▶ _Your instructions_
Leaving out all images, write out the records that follow exactly.

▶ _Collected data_
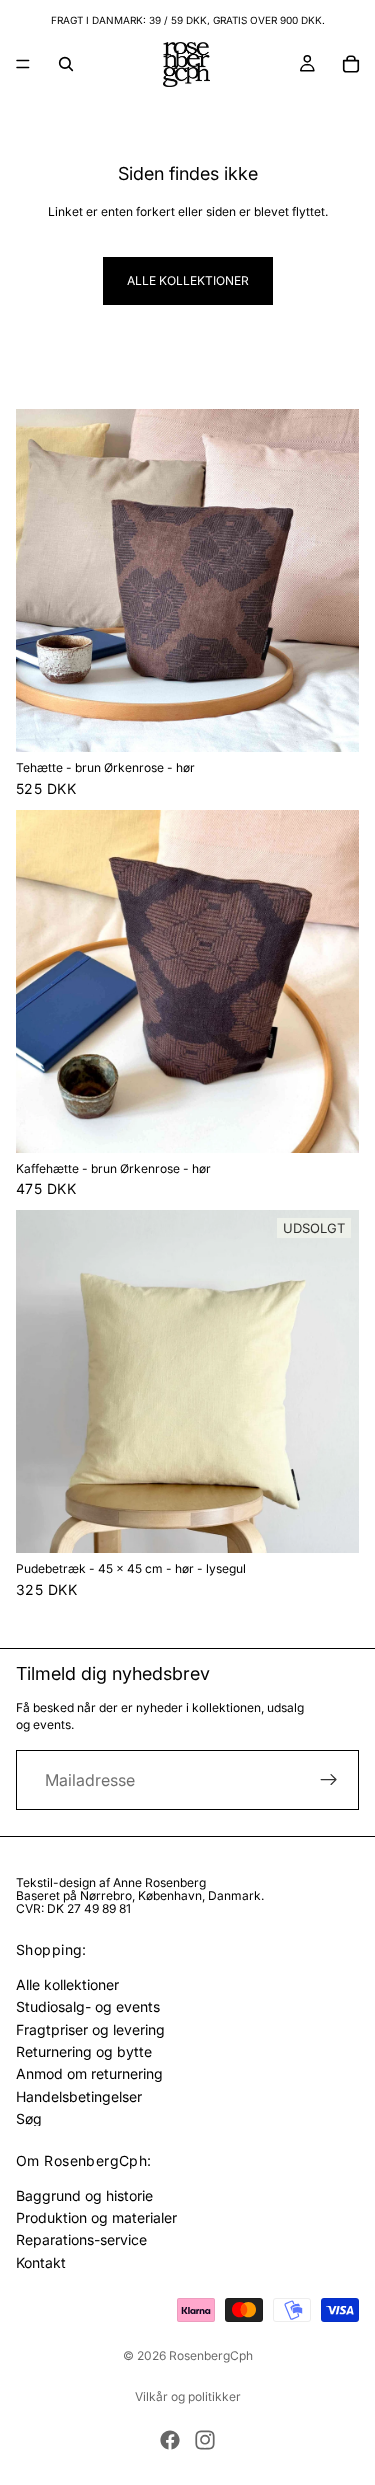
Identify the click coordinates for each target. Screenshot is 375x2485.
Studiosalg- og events (88, 2006)
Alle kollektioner (188, 280)
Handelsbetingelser (79, 2095)
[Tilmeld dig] (329, 1780)
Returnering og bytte (84, 2051)
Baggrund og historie (84, 2194)
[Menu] (23, 64)
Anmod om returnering (89, 2073)
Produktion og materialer (96, 2217)
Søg (29, 2118)
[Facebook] (170, 2440)
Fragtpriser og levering (90, 2028)
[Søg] (66, 64)
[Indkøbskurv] (351, 64)
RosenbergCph (211, 2355)
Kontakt (41, 2262)
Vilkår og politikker (188, 2396)
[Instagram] (205, 2440)
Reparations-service (81, 2239)
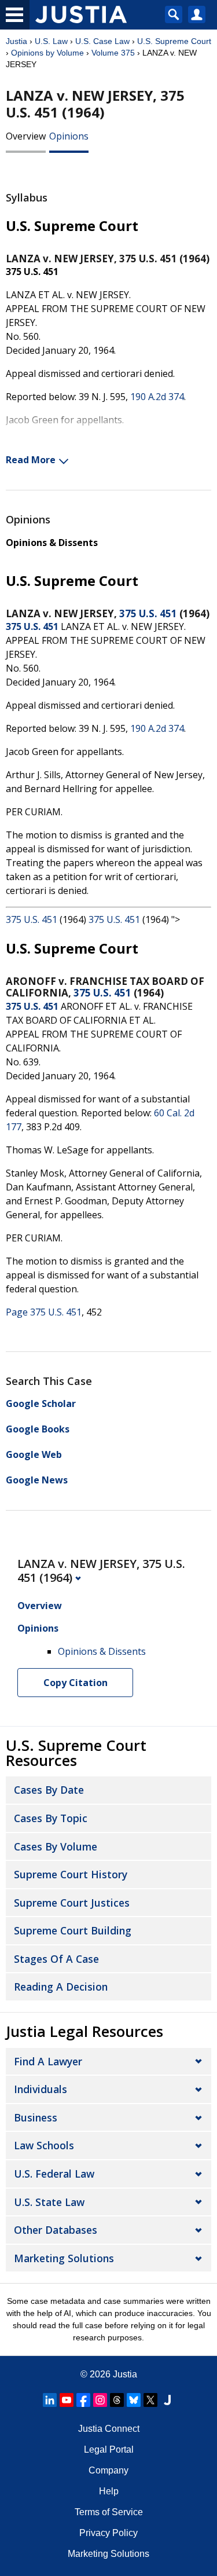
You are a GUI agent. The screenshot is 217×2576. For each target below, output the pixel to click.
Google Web (34, 1454)
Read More (31, 459)
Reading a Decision (61, 1987)
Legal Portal (109, 2449)
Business (35, 2117)
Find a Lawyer (48, 2061)
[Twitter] (150, 2400)
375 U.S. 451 (148, 613)
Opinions (69, 136)
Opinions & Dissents (52, 542)
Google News (37, 1480)
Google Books (37, 1429)
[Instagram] (100, 2400)
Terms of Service (109, 2512)
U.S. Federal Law (54, 2174)
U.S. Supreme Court (174, 41)
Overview (26, 136)
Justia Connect (108, 2429)
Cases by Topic (50, 1818)
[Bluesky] (134, 2400)
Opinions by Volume (47, 52)
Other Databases (55, 2230)
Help (109, 2491)
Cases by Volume (55, 1846)
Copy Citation (75, 1682)
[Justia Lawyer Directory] (167, 2400)
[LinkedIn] (50, 2400)
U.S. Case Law (102, 41)
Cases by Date (49, 1790)
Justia (16, 41)
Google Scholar (41, 1403)
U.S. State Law (49, 2202)
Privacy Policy (108, 2533)
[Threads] (117, 2400)
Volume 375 (113, 52)
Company (108, 2470)
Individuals (40, 2089)
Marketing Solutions (64, 2258)
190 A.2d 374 (157, 396)
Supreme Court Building (72, 1930)
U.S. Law (51, 41)
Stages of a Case (56, 1959)
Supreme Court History (70, 1874)
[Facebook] (83, 2400)
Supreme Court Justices (72, 1903)
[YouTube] (66, 2400)
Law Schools (44, 2145)
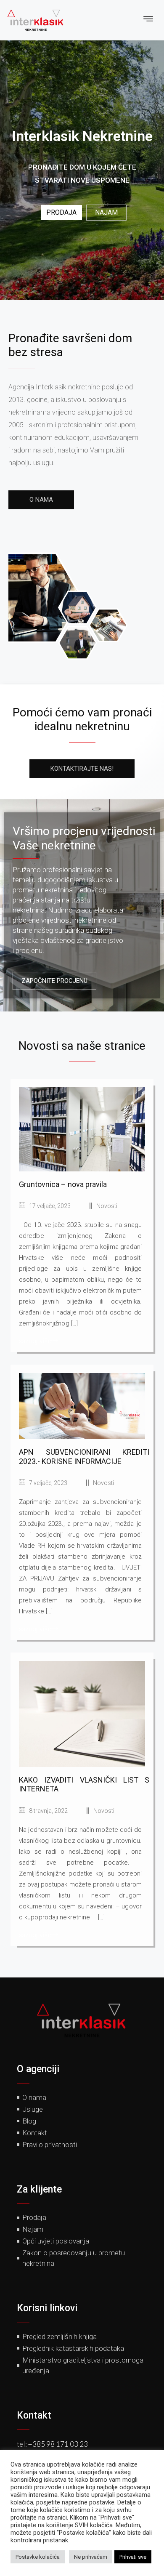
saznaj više (35, 1340)
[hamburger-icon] (148, 20)
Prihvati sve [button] (132, 2557)
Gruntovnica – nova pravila (63, 1184)
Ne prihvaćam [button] (90, 2557)
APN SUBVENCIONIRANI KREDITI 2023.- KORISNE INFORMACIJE (84, 1457)
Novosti (106, 1206)
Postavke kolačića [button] (38, 2557)
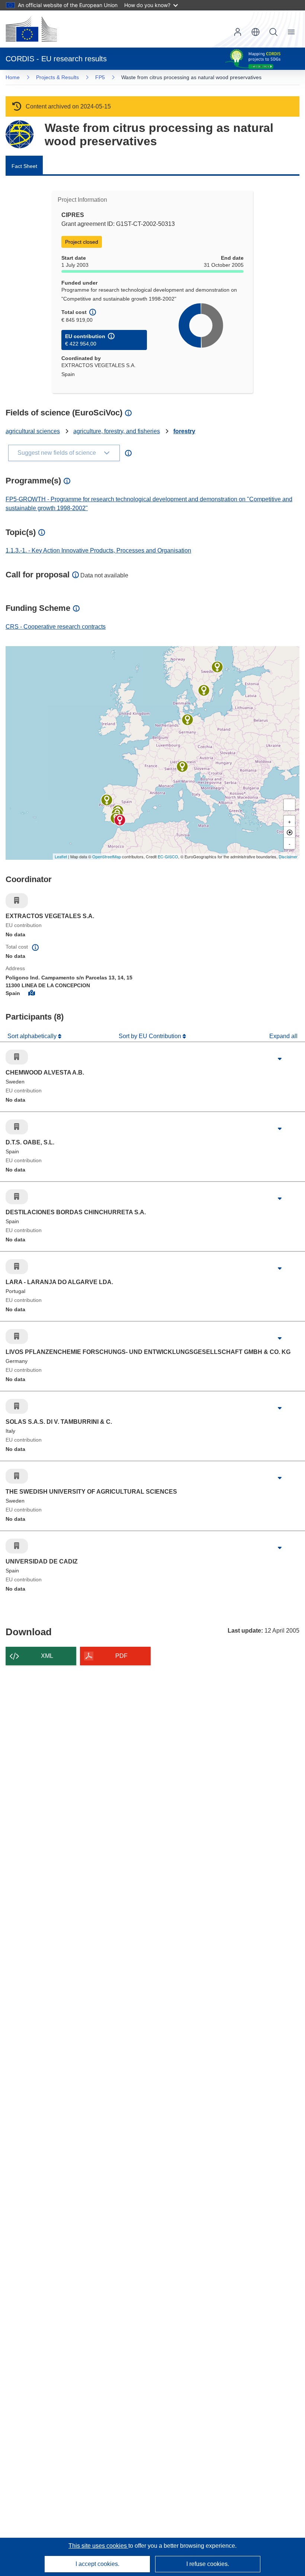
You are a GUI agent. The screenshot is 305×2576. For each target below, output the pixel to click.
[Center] (289, 832)
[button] (255, 32)
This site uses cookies (98, 2546)
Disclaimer (288, 856)
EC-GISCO (168, 856)
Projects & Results (57, 77)
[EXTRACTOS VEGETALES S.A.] (120, 820)
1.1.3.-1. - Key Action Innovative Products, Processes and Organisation (98, 550)
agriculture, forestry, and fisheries (116, 431)
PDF (121, 1656)
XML (47, 1656)
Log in (237, 32)
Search (273, 32)
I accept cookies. (97, 2564)
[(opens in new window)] (31, 29)
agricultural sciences (33, 431)
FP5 (100, 77)
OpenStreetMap (106, 856)
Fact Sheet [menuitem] (24, 166)
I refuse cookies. (207, 2564)
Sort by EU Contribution (151, 1036)
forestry (184, 431)
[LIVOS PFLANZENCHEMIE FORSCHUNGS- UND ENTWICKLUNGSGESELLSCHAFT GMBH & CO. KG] (187, 720)
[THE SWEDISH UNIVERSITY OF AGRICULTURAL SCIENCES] (217, 667)
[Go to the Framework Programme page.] (19, 134)
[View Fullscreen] (289, 804)
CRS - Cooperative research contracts (56, 626)
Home (13, 77)
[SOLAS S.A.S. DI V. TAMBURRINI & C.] (182, 766)
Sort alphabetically (32, 1036)
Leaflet (61, 856)
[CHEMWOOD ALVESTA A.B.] (204, 690)
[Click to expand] (279, 1059)
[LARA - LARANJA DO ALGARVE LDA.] (107, 800)
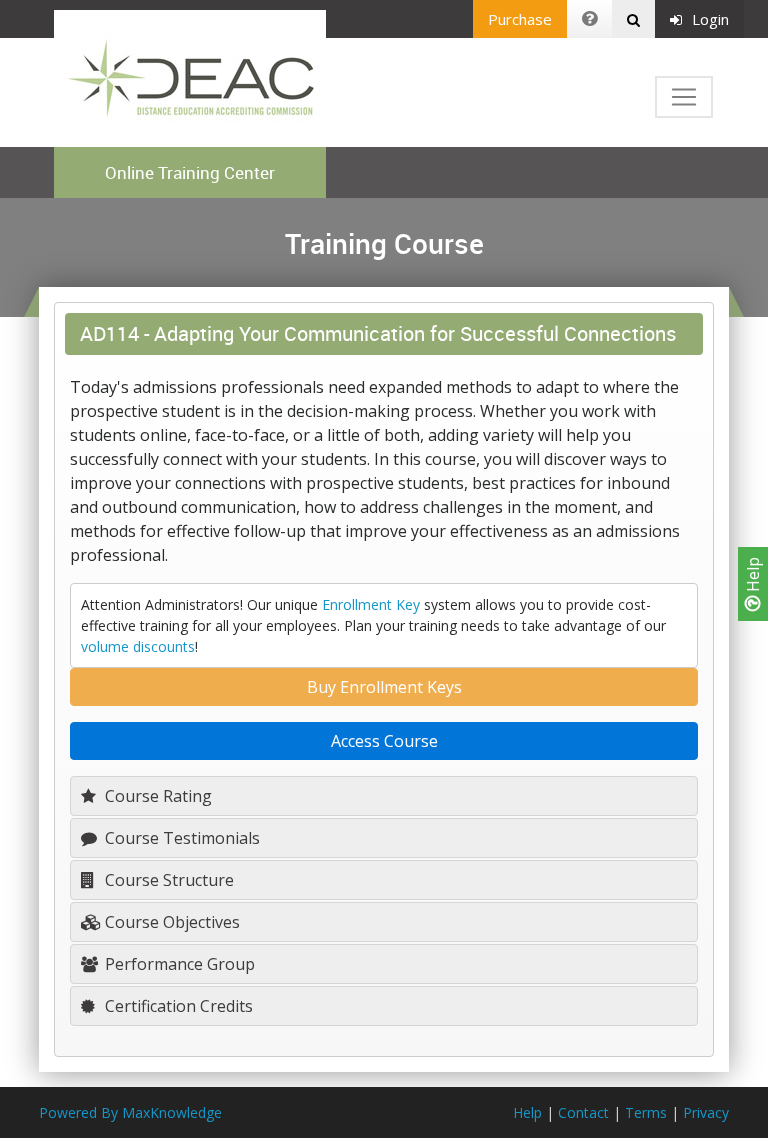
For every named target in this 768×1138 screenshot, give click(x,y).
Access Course (384, 741)
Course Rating (156, 796)
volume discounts (138, 646)
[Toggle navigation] (684, 97)
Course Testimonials (180, 838)
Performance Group (178, 964)
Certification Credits (177, 1006)
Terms (646, 1112)
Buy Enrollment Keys (384, 687)
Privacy (706, 1112)
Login (710, 19)
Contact (583, 1112)
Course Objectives (170, 922)
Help (753, 576)
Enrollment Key (371, 604)
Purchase (520, 19)
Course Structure (167, 880)
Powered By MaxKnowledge (130, 1112)
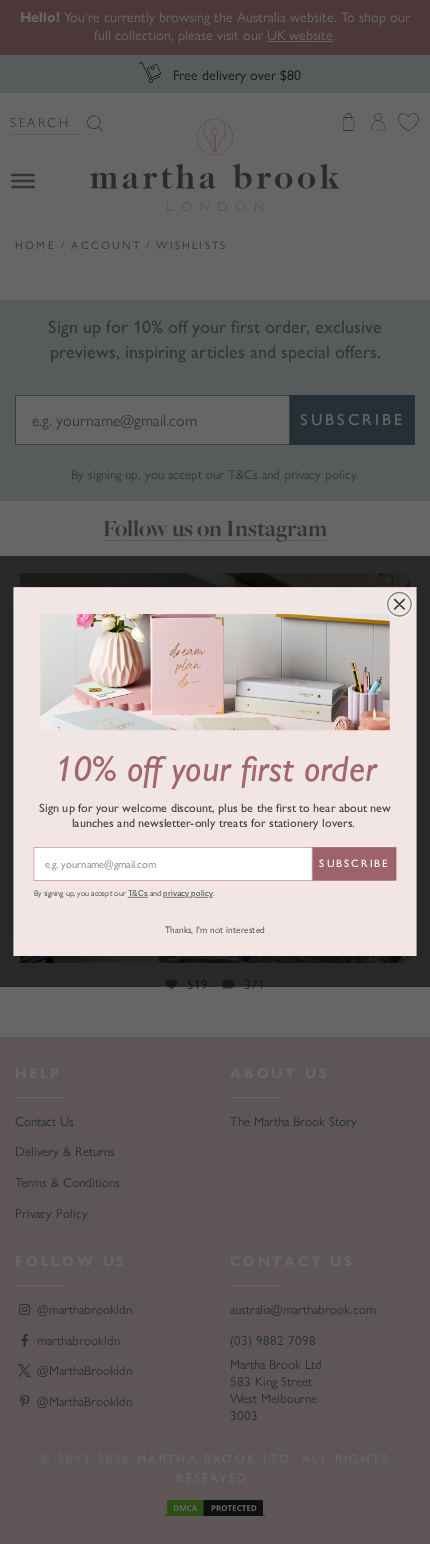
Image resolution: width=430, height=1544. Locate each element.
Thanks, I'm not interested (215, 930)
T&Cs (138, 893)
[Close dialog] (400, 605)
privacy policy (188, 893)
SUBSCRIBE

▶ _Your response_
Identify the click coordinates for each target. Screenshot is 375x2485.
Studiosalg- og events (88, 2006)
Alle kollektioner (188, 280)
Handelsbetingelser (79, 2095)
[Tilmeld dig] (329, 1780)
Returnering og bytte (84, 2051)
Baggrund og historie (84, 2194)
[Menu] (23, 64)
Anmod om returnering (89, 2073)
Produktion og materialer (96, 2217)
Søg (29, 2118)
[Facebook] (170, 2440)
Fragtpriser og levering (90, 2028)
[Søg] (66, 64)
[Indkøbskurv] (351, 64)
RosenbergCph (211, 2355)
Kontakt (41, 2262)
Vilkår og politikker (188, 2396)
[Instagram] (205, 2440)
Reparations-service (81, 2239)
You are a GUI agent. The screenshot is 217×2576. For each target below, output the pixel to click.
Google Web (34, 1454)
Read More (31, 459)
Reading a Decision (61, 1987)
Legal Portal (109, 2449)
Business (35, 2117)
Find a Lawyer (48, 2061)
[Twitter] (150, 2400)
375 U.S. 451 (148, 613)
Opinions (69, 136)
Opinions & Dissents (52, 542)
Google News (37, 1480)
Google Books (37, 1429)
[Instagram] (100, 2400)
Terms of Service (109, 2512)
U.S. Federal Law (54, 2174)
U.S. Supreme Court (174, 41)
Overview (26, 136)
Justia Connect (108, 2429)
Cases by Topic (50, 1818)
[Bluesky] (134, 2400)
Opinions by Volume (47, 52)
Other Databases (55, 2230)
Help (109, 2491)
Cases by Volume (55, 1846)
Copy Citation (75, 1682)
[Justia Lawyer Directory] (167, 2400)
[LinkedIn] (50, 2400)
U.S. Case Law (102, 41)
Cases by Date (49, 1790)
Justia (16, 41)
Google Scholar (41, 1403)
U.S. State Law (49, 2202)
Privacy Policy (108, 2533)
[Threads] (117, 2400)
Volume 375 (113, 52)
Company (108, 2470)
Individuals (40, 2089)
Marketing Solutions (64, 2258)
190 A.2d 374 (157, 396)
Supreme Court Building (72, 1930)
U.S. Law (51, 41)
Stages of a Case (56, 1959)
Supreme Court History (70, 1874)
[Facebook] (83, 2400)
Supreme Court Justices (72, 1903)
[YouTube] (66, 2400)
Law Schools (44, 2145)
saznaj više (35, 1340)
[hamburger-icon] (148, 20)
Prihvati sve [button] (132, 2557)
Gruntovnica – nova pravila (63, 1184)
Ne prihvaćam [button] (90, 2557)
APN SUBVENCIONIRANI KREDITI 2023.- KORISNE INFORMACIJE (84, 1457)
Novosti (106, 1206)
Postavke kolačića [button] (38, 2557)
You are a GUI agent. The screenshot is 305×2576. For each target below, output the pixel to click.
[Center] (289, 832)
[button] (255, 32)
This site uses cookies (98, 2546)
Disclaimer (288, 856)
EC-GISCO (168, 856)
Projects & Results (57, 77)
[EXTRACTOS VEGETALES S.A.] (120, 820)
1.1.3.-1. - Key Action Innovative Products, Processes and Organisation (98, 550)
agriculture, forestry, and fisheries (116, 431)
PDF (121, 1656)
XML (47, 1656)
Log in (237, 32)
Search (273, 32)
I accept cookies. (97, 2564)
[(opens in new window)] (31, 29)
agricultural sciences (33, 431)
FP5 (100, 77)
OpenStreetMap (106, 856)
Fact Sheet [menuitem] (24, 166)
I refuse cookies. (207, 2564)
Sort by EU Contribution (151, 1036)
forestry (184, 431)
[LIVOS PFLANZENCHEMIE FORSCHUNGS- UND ENTWICKLUNGSGESELLSCHAFT GMBH & CO. KG] (187, 720)
[THE SWEDISH UNIVERSITY OF AGRICULTURAL SCIENCES] (217, 667)
[Go to the Framework Programme page.] (19, 134)
[View Fullscreen] (289, 804)
CRS - Cooperative research contracts (56, 626)
Home (13, 77)
[SOLAS S.A.S. DI V. TAMBURRINI & C.] (182, 766)
Sort alphabetically (32, 1036)
Leaflet (61, 856)
[CHEMWOOD ALVESTA A.B.] (204, 690)
[Click to expand] (279, 1059)
[LARA - LARANJA DO ALGARVE LDA.] (107, 800)
For every named target in this 768×1138 screenshot, give click(x,y).
Access Course (384, 741)
Course Rating (156, 796)
volume discounts (138, 646)
[Toggle navigation] (684, 97)
Course Testimonials (180, 838)
Performance Group (178, 964)
Certification Credits (177, 1006)
Terms (646, 1112)
Buy Enrollment Keys (384, 687)
Privacy (706, 1112)
Login (710, 19)
Contact (583, 1112)
Course Objectives (170, 922)
Help (753, 576)
Enrollment Key (371, 604)
Purchase (520, 19)
Course Structure (167, 880)
Powered By MaxKnowledge (130, 1112)
Image resolution: width=430, height=1544. Locate each element.
Thanks, I'm not interested (215, 930)
T&Cs (138, 893)
[Close dialog] (400, 605)
privacy policy (188, 893)
SUBSCRIBE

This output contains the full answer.